Swap "dropdown" for "menu" everywhere it appears in the entries below, and reproduce them with nothing else altered.

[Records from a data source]
========

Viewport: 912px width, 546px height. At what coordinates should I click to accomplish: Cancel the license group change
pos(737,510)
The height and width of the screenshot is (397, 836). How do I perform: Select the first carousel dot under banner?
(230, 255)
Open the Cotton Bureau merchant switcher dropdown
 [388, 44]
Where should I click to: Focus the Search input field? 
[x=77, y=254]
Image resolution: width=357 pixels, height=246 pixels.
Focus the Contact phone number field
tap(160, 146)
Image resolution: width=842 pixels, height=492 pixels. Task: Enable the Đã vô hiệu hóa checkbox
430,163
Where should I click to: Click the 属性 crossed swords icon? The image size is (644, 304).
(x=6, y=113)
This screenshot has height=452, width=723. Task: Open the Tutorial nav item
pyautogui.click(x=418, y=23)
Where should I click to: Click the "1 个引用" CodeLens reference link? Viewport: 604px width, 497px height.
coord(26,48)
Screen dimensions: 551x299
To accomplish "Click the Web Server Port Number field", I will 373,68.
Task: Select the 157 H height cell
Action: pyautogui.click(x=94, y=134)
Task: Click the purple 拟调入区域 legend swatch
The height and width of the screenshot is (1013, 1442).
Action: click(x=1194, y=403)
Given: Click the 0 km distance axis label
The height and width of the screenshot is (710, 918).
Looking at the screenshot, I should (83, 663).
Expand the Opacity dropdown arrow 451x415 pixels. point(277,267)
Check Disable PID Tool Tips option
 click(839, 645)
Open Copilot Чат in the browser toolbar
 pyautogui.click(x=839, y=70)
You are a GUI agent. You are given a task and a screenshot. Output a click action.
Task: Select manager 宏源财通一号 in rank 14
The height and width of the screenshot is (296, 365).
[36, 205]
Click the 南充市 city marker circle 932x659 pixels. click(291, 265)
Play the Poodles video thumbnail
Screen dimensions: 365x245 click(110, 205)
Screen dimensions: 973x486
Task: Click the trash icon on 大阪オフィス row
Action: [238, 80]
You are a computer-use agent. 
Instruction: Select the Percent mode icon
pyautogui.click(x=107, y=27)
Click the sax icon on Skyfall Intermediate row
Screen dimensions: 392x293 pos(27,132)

========

_Solution_.
Viewport: 912px width, 546px height. At what coordinates should I click to accomplish: Cancel the license group change
pos(737,510)
The height and width of the screenshot is (397, 836). How do I perform: Select the first carousel dot under banner?
(230, 255)
Open the Cotton Bureau merchant switcher menu
 [388, 44]
Where should I click to: Focus the Search input field? 
[x=77, y=254]
Image resolution: width=357 pixels, height=246 pixels.
Focus the Contact phone number field
tap(160, 146)
Image resolution: width=842 pixels, height=492 pixels. Task: Enable the Đã vô hiệu hóa checkbox
430,163
Where should I click to: Click the 属性 crossed swords icon? The image size is (644, 304).
(x=6, y=113)
This screenshot has height=452, width=723. Task: Open the Tutorial nav item
pyautogui.click(x=418, y=23)
Where should I click to: Click the "1 个引用" CodeLens reference link? Viewport: 604px width, 497px height.
coord(26,48)
Screen dimensions: 551x299
To accomplish "Click the Web Server Port Number field", I will 373,68.
Task: Select the 157 H height cell
Action: pyautogui.click(x=94, y=134)
Task: Click the purple 拟调入区域 legend swatch
The height and width of the screenshot is (1013, 1442).
Action: click(x=1194, y=403)
Given: Click the 0 km distance axis label
The height and width of the screenshot is (710, 918).
Looking at the screenshot, I should (83, 663).
Expand the Opacity menu arrow 451x415 pixels. point(277,267)
Check Disable PID Tool Tips option
 click(839, 645)
Open Copilot Чат in the browser toolbar
 pyautogui.click(x=839, y=70)
You are a GUI agent. You are given a task and a screenshot. Output a click action.
Task: Select manager 宏源财通一号 in rank 14
The height and width of the screenshot is (296, 365).
[36, 205]
Click the 南充市 city marker circle 932x659 pixels. click(291, 265)
Play the Poodles video thumbnail
Screen dimensions: 365x245 click(110, 205)
Screen dimensions: 973x486
Task: Click the trash icon on 大阪オフィス row
Action: [238, 80]
You are a computer-use agent. 
Instruction: Select the Percent mode icon
pyautogui.click(x=107, y=27)
Click the sax icon on Skyfall Intermediate row
Screen dimensions: 392x293 pos(27,132)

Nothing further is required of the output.